If x and y are character lists, this array marks the starts of the matching substrings in y
'co' E. 'cocoa' 1 0 1 0 0
Common uses
1. Find the positions of all matching substrings
'co' I.@:E. 'cocoa' 0 2
2. To test whether a string x appears in the string y
'he' +./@:E. 'boustrophedonic' 1
3. Find positions in y that match subarray x
]y =: 4 4 $ 'abcdefghijklmnop' NB. An array abcd efgh ijkl mnop ]x =: 2 2 $ 'fgjk' NB. Another array fg jk x E. y NB. Do any subarrays of `y` match `x`? 0 0 0 0 0 1 0 0 0 0 0 0 0 0 0 0
More Information
1. The result of x E. y has the same shape as y.
2. If x is an atom and y is a list, x is treated as a 1-atom list. Apart from that exception, x must have the same rank as y.
3. The result, at each atom of y, is 1 if a subarray of y starting at that position matches x.
4. If a position is too close to the end of y to have room for a subarray with the shape of x, that is simply recorded as a non-match.
y NB. A 2x2 array abcd efgh ijkl mnop 'bcd' E. y NB. Rank of x must equal rank of y |rank error (,:'bcd') E. y NB. Better 0 1 0 0 0 0 0 0 0 0 0 0 0 0 0 0 (,:'abcde') E. y NB. x too big: no matches anywhere 0 0 0 0 0 0 0 0 0 0 0 0 0 0 0 0
5. x E. y uses tolerant comparison. Use E.!.0 in place of E. for exact comparison.
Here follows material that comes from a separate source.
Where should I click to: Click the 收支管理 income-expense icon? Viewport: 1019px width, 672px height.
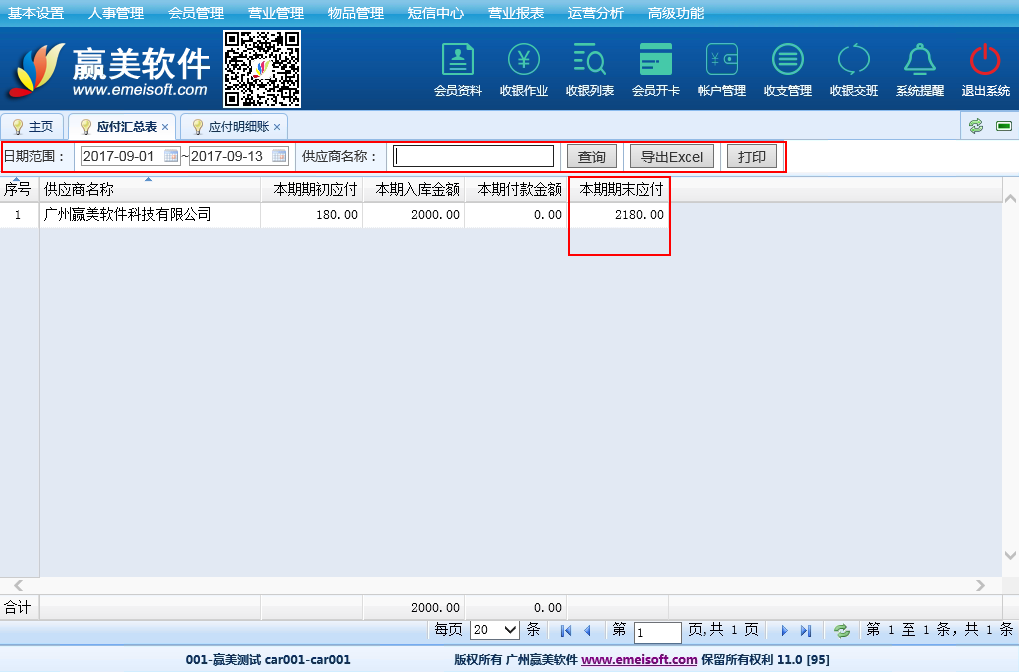(787, 61)
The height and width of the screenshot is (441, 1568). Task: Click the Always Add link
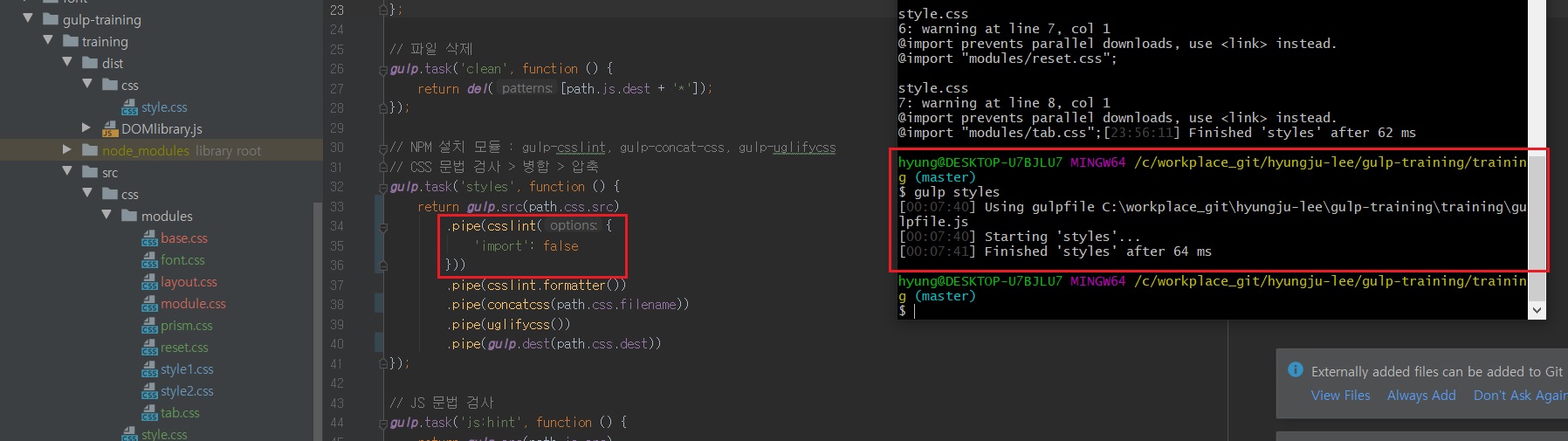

6. If x and y are character lists, x E. y uses the Boyer-Moore algorithm.
Known Bug
1. Warning: E. and the special forms u@:E. corrupt the J session if x and y are integer lists.
Use These Combinations
Combinations using x E. y that have exceptionally good performance are shown in Searching and Matching Items: Fast List Operations (FLOs).